## Direction
Will you output the lines from the very first one through the line containing "pos(133,129)", both included, word for word?
[START OF Data in this exercise]
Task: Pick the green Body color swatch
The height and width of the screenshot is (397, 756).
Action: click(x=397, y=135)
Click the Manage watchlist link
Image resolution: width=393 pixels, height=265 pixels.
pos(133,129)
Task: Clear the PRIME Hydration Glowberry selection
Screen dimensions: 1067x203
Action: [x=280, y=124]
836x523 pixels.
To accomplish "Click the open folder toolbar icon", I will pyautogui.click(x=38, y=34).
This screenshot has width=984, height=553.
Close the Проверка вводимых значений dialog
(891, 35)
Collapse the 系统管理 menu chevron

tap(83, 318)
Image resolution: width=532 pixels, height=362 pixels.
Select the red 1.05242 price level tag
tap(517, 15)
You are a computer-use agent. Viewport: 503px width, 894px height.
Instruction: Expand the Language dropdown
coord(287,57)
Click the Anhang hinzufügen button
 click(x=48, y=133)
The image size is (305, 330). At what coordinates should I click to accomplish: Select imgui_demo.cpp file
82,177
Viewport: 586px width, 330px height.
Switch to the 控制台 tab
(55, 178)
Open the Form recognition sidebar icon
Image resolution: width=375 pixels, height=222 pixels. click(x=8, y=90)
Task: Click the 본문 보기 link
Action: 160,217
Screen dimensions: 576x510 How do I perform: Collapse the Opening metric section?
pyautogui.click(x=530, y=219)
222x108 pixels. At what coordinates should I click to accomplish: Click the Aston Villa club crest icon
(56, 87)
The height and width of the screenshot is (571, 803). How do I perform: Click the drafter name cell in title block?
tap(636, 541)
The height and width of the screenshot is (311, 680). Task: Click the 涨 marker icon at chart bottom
[END OF Data in this exercise]
## Exercise output
Task: Pick the green Body color swatch
The height and width of the screenshot is (397, 756).
Action: click(x=397, y=135)
Click the Manage watchlist link
Image resolution: width=393 pixels, height=265 pixels.
pos(133,129)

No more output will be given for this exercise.